Le devenir de l’embryon : une question posée en amont

Lorsqu’un couple refuse de soumettre leurs embryons au processus de congélation, seuls un, deux ou trois pourront être transférés le jour de la ponction. Ils seront les seuls à être mis en fécondation. Le choix d’accepter ou de refuser la congélation embryonnaire doit être fait le jour de la ponction au plus tard et par l’intermédiaire du consentement à l’acte. Il est donc essentiel que les membres du couple soient d’accord.

Il faut savoir que le transfert d’embryon post mortem est totalement interdit par la loi. En cas de séparation ou de divorce, les embryons ne peuvent pas être restitués à un membre du couple.

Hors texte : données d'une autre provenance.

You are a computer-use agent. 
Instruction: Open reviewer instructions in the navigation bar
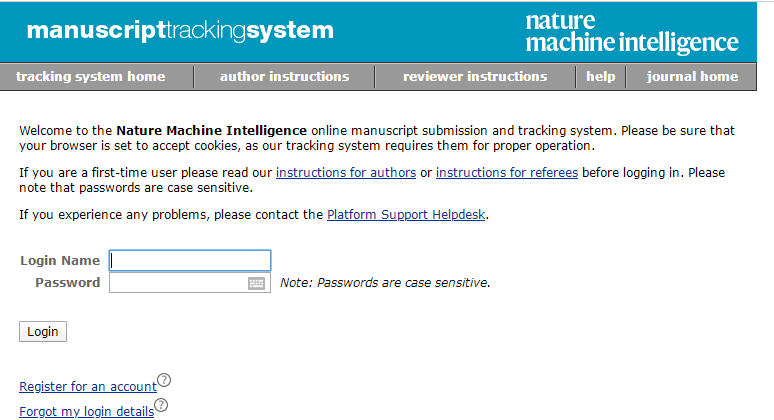point(475,77)
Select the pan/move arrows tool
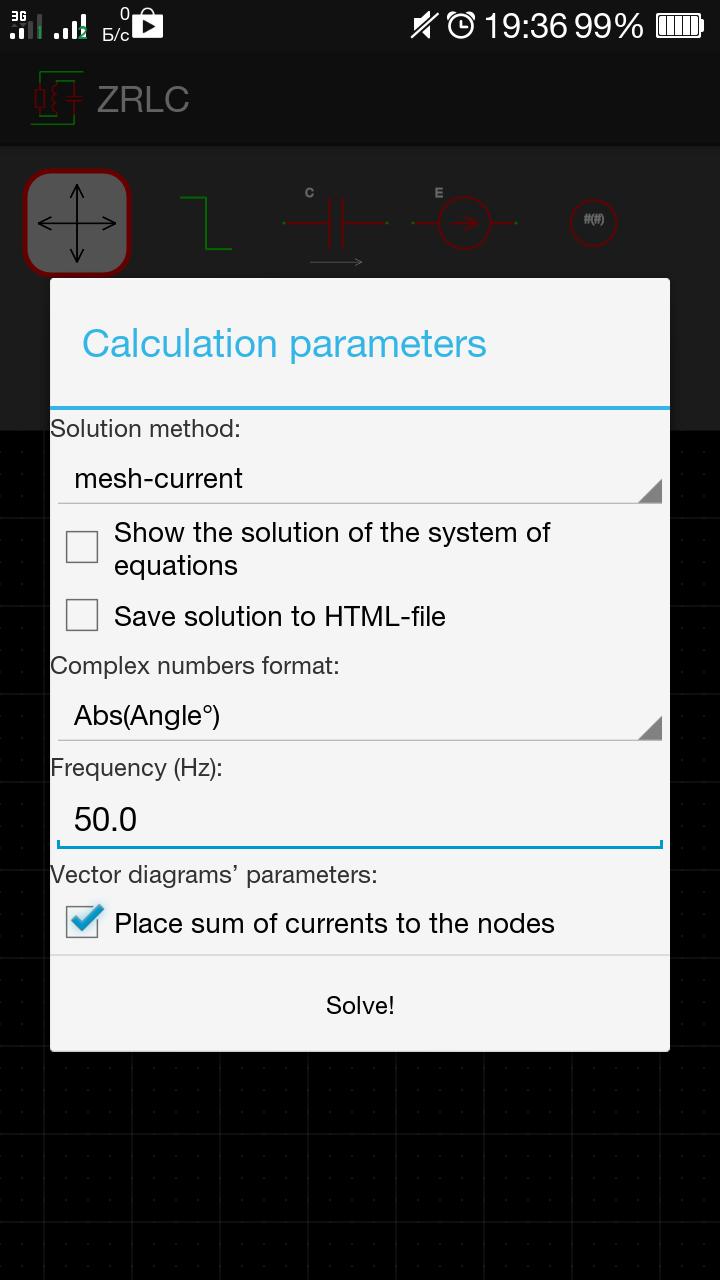Image resolution: width=720 pixels, height=1280 pixels. [x=76, y=222]
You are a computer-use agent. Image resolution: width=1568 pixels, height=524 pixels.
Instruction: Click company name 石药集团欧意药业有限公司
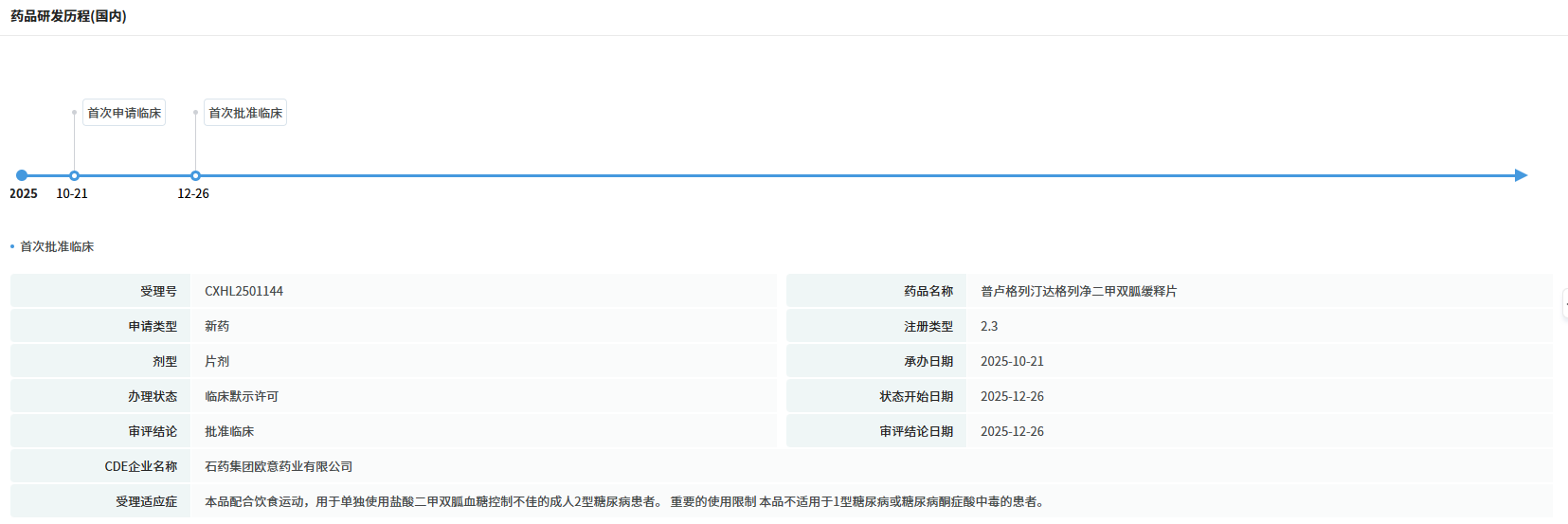pyautogui.click(x=279, y=466)
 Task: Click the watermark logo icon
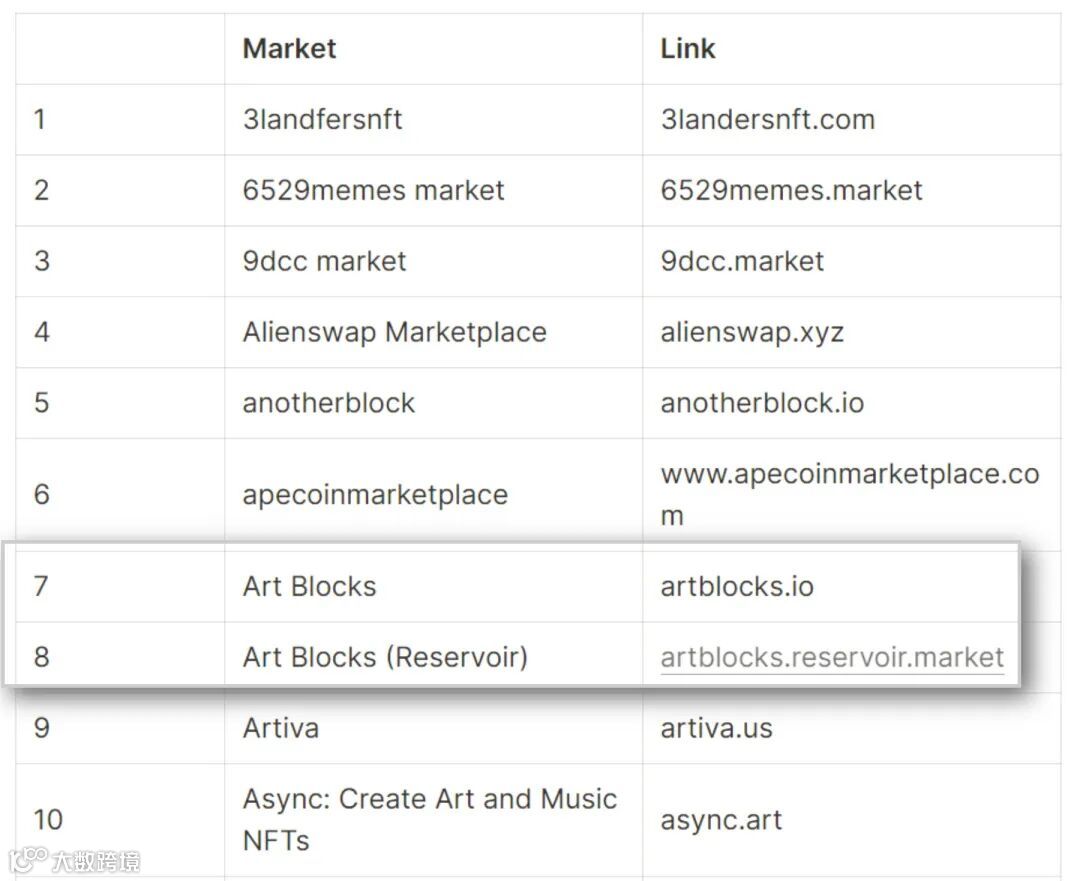coord(28,860)
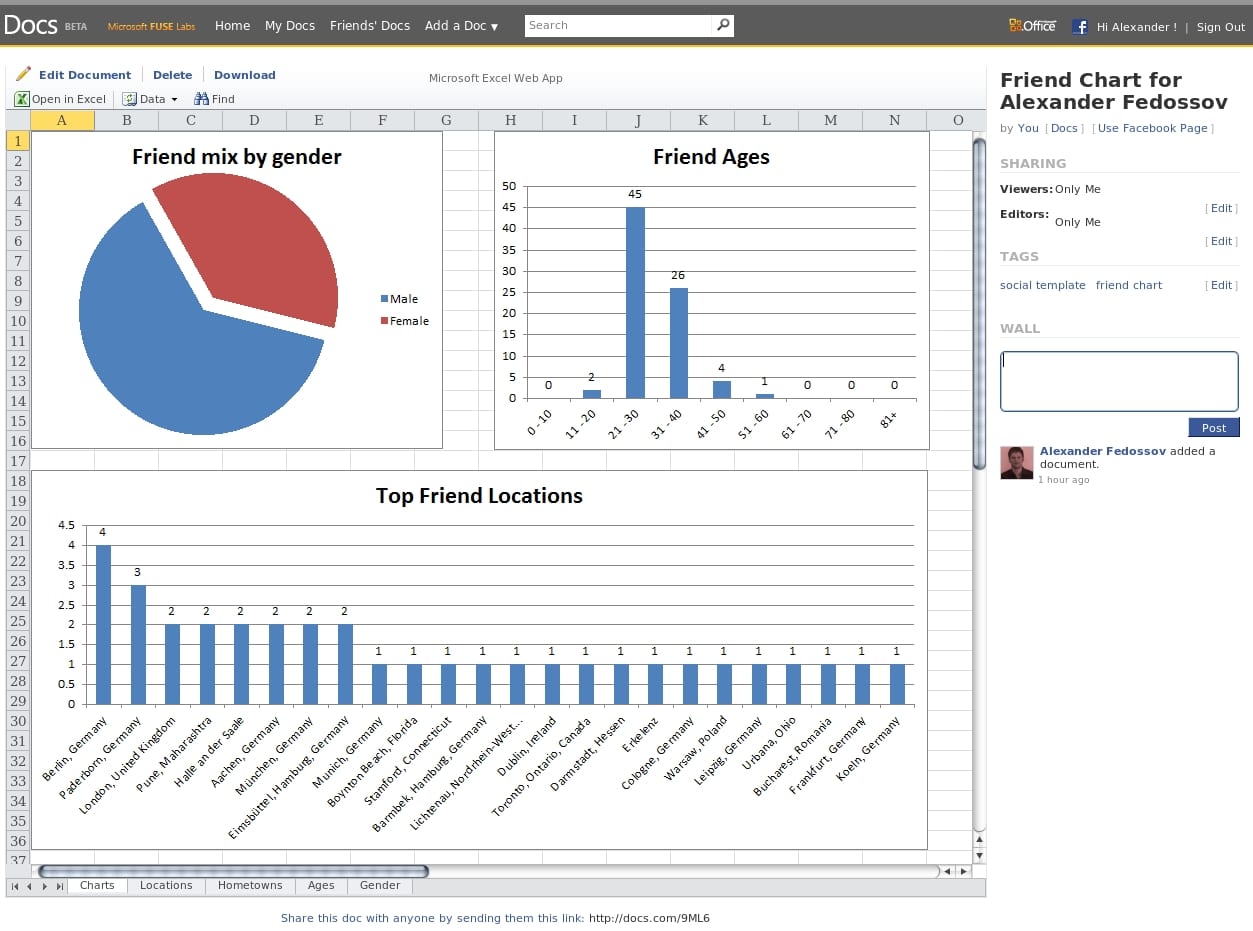Screen dimensions: 1253x931
Task: Open in Excel via the Excel icon
Action: click(22, 99)
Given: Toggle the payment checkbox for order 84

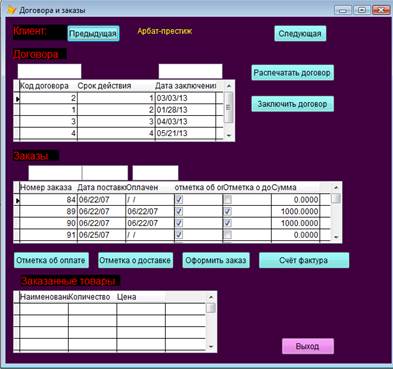Looking at the screenshot, I should (x=179, y=200).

Ils pourront toujours être détruits, donnés à un couple tiers ou cédés à la recherche.

Pour en savoir plus

Si le couple ne donne aucune réponse aux courriers annuels visant justement à connaître son souhait portant sur le devenir des embryons congelés, le laboratoire a la possibilité de mettre fin à leur congélation. Ceci n’est rendu possible que si la durée de la congélation est égale ou supérieure à cinq années.

D’autre part, lorsqu’il s’agit d’ovocytes congelés ou de sperme congelé, la patiente ou le patient sera interrogé tous les ans sur le devenir de ses gamètes. Trois solutions sont alors possibles : poursuivre la congélation, en faire don à la recherche ou détruire les gamètes sur demande de la patiente ou du patient.